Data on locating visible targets
begin

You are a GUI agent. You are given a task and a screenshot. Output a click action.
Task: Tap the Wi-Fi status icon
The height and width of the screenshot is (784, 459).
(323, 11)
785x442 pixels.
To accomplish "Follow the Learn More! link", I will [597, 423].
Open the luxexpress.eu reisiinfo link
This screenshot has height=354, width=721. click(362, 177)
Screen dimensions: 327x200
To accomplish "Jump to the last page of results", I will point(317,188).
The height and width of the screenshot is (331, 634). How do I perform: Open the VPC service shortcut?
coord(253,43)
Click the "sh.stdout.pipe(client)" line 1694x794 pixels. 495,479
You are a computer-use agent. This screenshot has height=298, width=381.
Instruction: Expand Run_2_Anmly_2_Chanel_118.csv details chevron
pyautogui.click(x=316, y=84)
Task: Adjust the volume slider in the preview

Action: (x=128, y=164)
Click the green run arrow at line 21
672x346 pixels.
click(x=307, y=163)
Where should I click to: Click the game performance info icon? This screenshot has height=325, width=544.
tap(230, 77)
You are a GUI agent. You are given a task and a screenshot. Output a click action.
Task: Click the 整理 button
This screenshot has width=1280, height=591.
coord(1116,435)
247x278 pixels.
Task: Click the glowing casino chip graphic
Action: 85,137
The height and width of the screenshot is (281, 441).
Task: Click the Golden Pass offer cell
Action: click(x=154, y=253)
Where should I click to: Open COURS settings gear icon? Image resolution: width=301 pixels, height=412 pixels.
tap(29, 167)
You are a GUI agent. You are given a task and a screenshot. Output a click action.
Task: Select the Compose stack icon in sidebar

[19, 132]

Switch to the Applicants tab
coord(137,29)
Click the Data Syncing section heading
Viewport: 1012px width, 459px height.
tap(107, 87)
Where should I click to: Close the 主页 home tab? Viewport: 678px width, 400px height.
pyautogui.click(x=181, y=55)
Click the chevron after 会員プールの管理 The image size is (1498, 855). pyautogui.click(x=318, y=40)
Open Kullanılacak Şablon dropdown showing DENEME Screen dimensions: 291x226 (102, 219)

end

Echo these lines verbatim, all of them.

■ **CORRECT ANSWER**
You are a GUI agent. You are given a task and a screenshot. Output a click action.
Task: Tap the Wi-Fi status icon
The height and width of the screenshot is (784, 459).
(323, 11)
785x442 pixels.
To accomplish "Follow the Learn More! link", I will [597, 423].
Open the luxexpress.eu reisiinfo link
This screenshot has height=354, width=721. click(362, 177)
Screen dimensions: 327x200
To accomplish "Jump to the last page of results", I will point(317,188).
The height and width of the screenshot is (331, 634). How do I perform: Open the VPC service shortcut?
coord(253,43)
Click the "sh.stdout.pipe(client)" line 1694x794 pixels. 495,479
You are a computer-use agent. This screenshot has height=298, width=381.
Instruction: Expand Run_2_Anmly_2_Chanel_118.csv details chevron
pyautogui.click(x=316, y=84)
Task: Adjust the volume slider in the preview

Action: (x=128, y=164)
Click the green run arrow at line 21
672x346 pixels.
click(x=307, y=163)
Where should I click to: Click the game performance info icon? This screenshot has height=325, width=544.
tap(230, 77)
You are a GUI agent. You are given a task and a screenshot. Output a click action.
Task: Click the 整理 button
This screenshot has width=1280, height=591.
coord(1116,435)
247x278 pixels.
Task: Click the glowing casino chip graphic
Action: 85,137
The height and width of the screenshot is (281, 441).
Task: Click the Golden Pass offer cell
Action: click(x=154, y=253)
Where should I click to: Open COURS settings gear icon? Image resolution: width=301 pixels, height=412 pixels.
tap(29, 167)
You are a GUI agent. You are given a task and a screenshot. Output a click action.
Task: Select the Compose stack icon in sidebar

[19, 132]

Switch to the Applicants tab
coord(137,29)
Click the Data Syncing section heading
Viewport: 1012px width, 459px height.
tap(107, 87)
Where should I click to: Close the 主页 home tab? Viewport: 678px width, 400px height.
pyautogui.click(x=181, y=55)
Click the chevron after 会員プールの管理 The image size is (1498, 855). pyautogui.click(x=318, y=40)
Open Kullanılacak Şablon dropdown showing DENEME Screen dimensions: 291x226 (102, 219)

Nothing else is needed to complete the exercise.